L’Italia maschile, con il suo ventiduesimo posto, si è comportata bene, e il giovane Luca Moroni ha perso soltanto all’ultimo turno contro il fortissimo russo Alexander Grischuk.  Ormai fa parte dei migliori e presto  otterrà l’ambito titolo di grande maestro.

I giornali ne hanno parlato  poco, perché gli scacchi  non hanno mai avuto, e probabilmente non avranno mai, una diffusione di massa. Il “nobile giuoco” – come veniva chiamato nel Cinquecento, quando era dominato dai maestri italiani – non è in linea con lo spirito dei tempi. In televisione non rende, e la sua filosofia è in contrasto con il desiderio di ottenere tutto subito e senza troppa fatica che oggi va per la maggiore.  Al contrario per capire una partita tra campioni e per apprezzarla in tutta la sua straordinaria complessità bisogna diventare buoni giocatori. Un risultato che si ottiene soltanto con lo studio e una pratica assidua, mentre per emergere a livello internazionale occorre anche una predisposizione naturale che soltanto pochi hanno. Inoltre è molto difficile restare a lungo al vertice a causa del logorio psico-fisico, perché le classifiche da cui dipendono gli inviti ai tornei più ricchi variano in base ai risultati e alla forza degli avversari incontrati.

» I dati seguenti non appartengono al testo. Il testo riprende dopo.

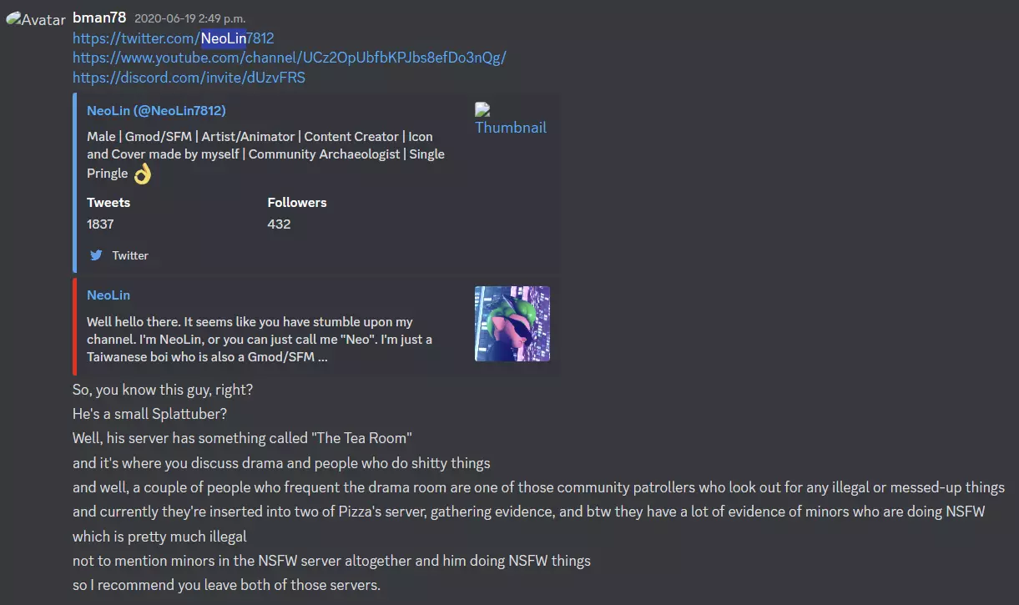
Task: Open the twitter.com/NeoLin7812 link
Action: [x=174, y=38]
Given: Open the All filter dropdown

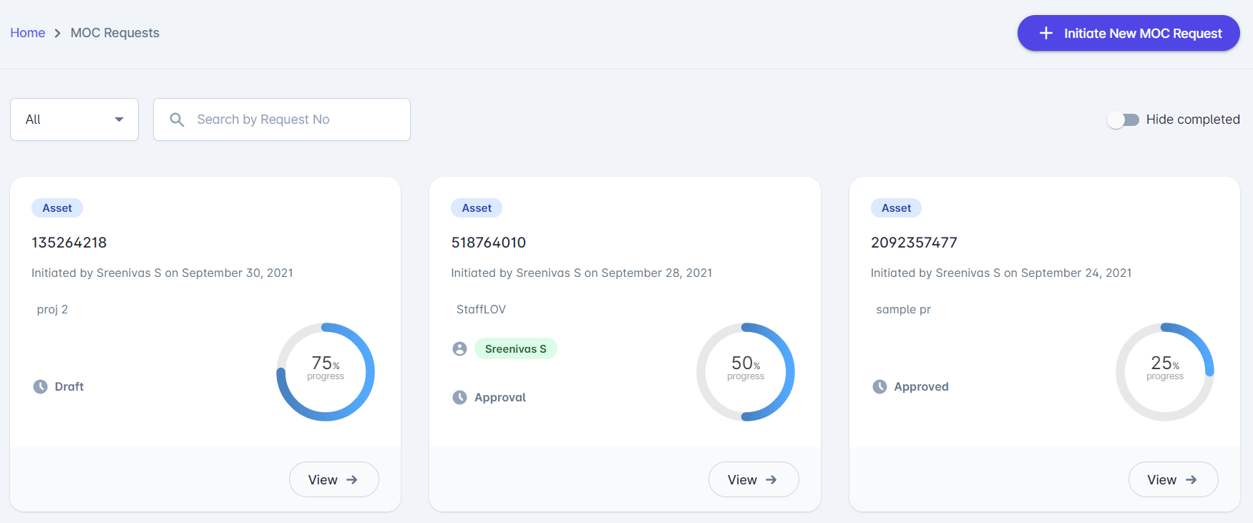Looking at the screenshot, I should pyautogui.click(x=74, y=119).
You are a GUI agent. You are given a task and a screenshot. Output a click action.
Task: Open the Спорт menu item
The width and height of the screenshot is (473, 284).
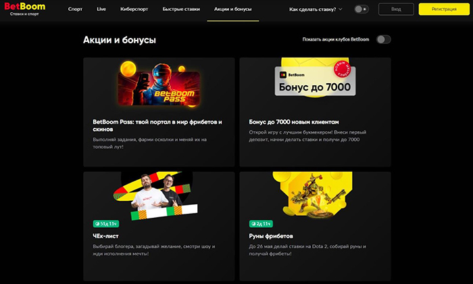click(x=75, y=9)
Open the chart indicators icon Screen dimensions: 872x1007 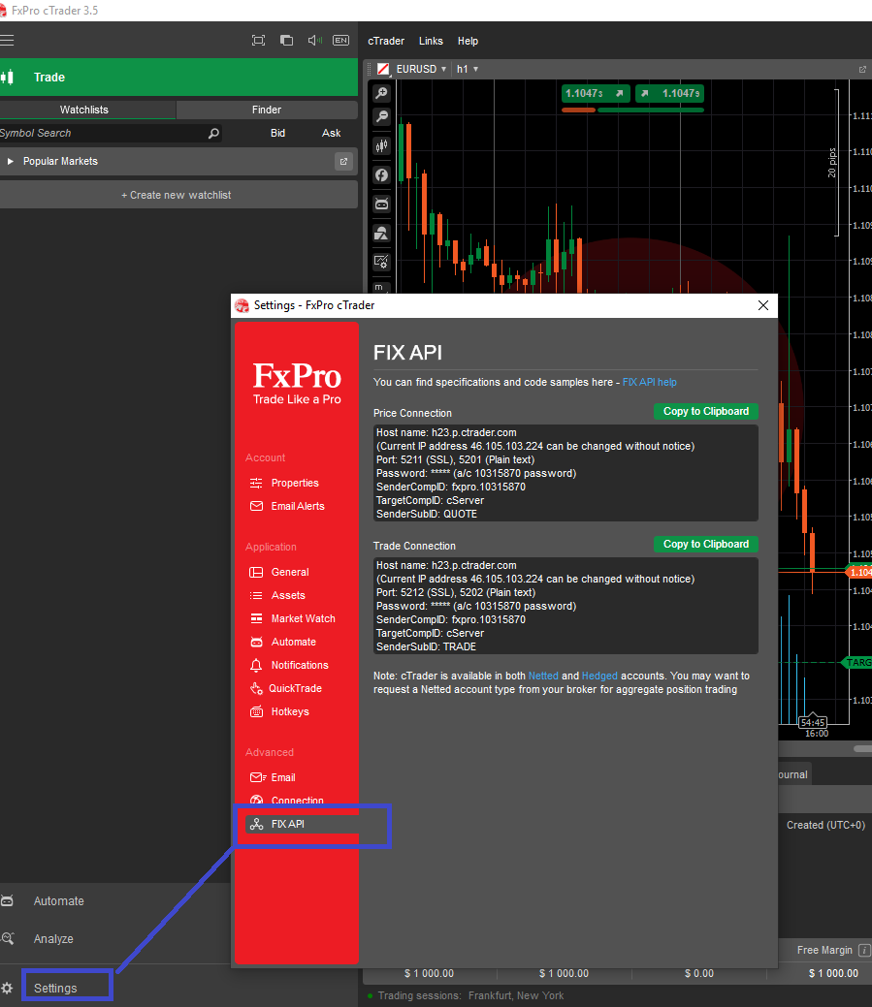[380, 145]
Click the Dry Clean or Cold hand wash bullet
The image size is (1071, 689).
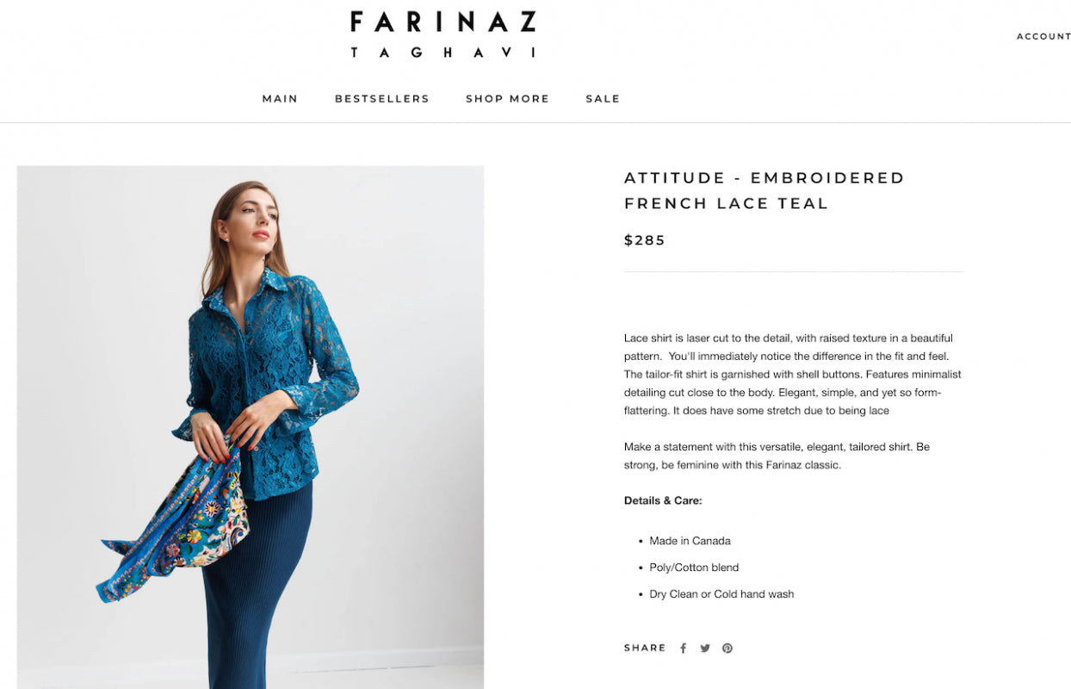pos(721,594)
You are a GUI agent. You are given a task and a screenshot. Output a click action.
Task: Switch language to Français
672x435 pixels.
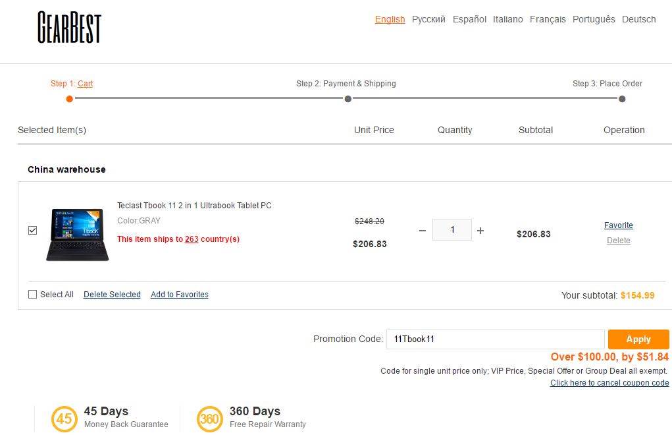548,19
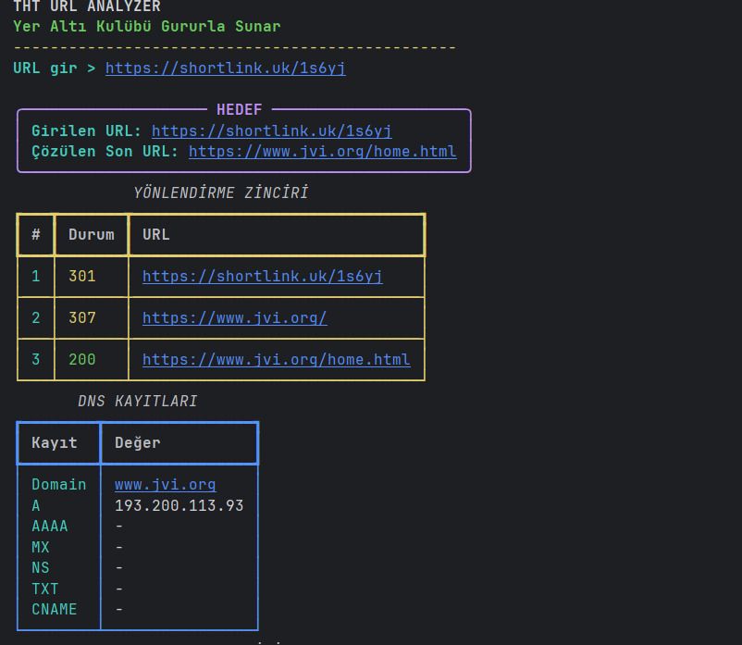Click the DNS KAYITLARI table title
742x645 pixels.
point(138,402)

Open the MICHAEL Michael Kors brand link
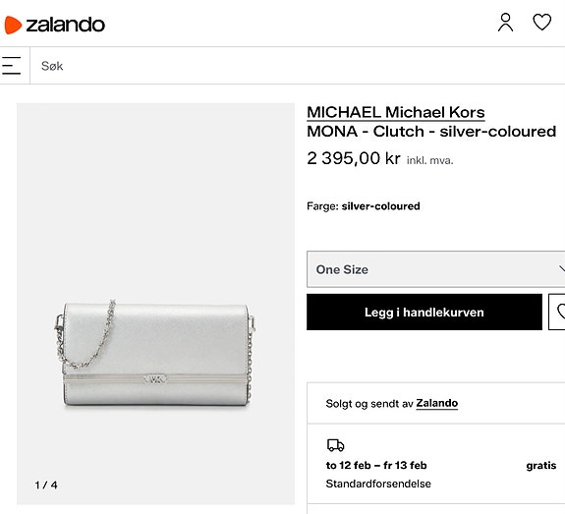coord(396,112)
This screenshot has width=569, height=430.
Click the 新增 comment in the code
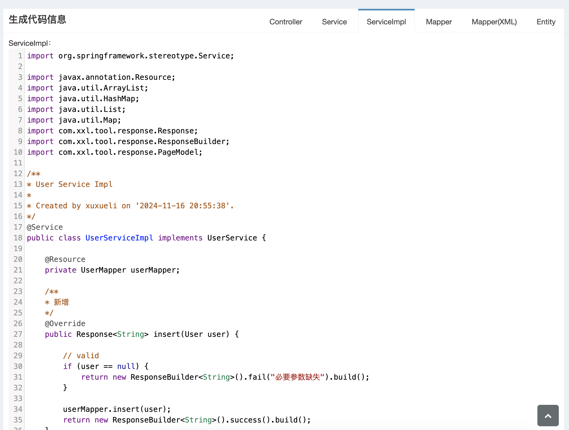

Gli scacchi hanno avuto il momento di massima attenzione nell’ormai lontano 1972, quando il carismatico americano Bobby Fischer sconfisse il sovietico Boris Spassky, campione del mondo in carica. Erano anni di grandi tensioni tra le due superpotenze e il match ebbe implicazioni che andavano ben oltre la scacchiera. Ma Fischer, psicologicamente instabile, è morto  dopo un lungo periodo di declino condito da farneticanti dichiarazioni antisemite, e i campioni della scuola sovietica hanno seguito il destino del loro paese, disperdendosi tra le repubbliche o venendo a cercare fortuna in Occidente.

Oggi, come hanno dimostrato le ultime olimpiadi,  non c’e’ più una nazione dominante, anche se stanno salendo alla ribalta con prepotenza i giocatori cinesi, ed è cinese la campionessa del mondo Hou Yifan. Tra due anni, alle olimpiadi di Batumi in Georgia, sarà probabilmente la Cina la squadra da battere. Il mondo cambia, e gli scacchi anche.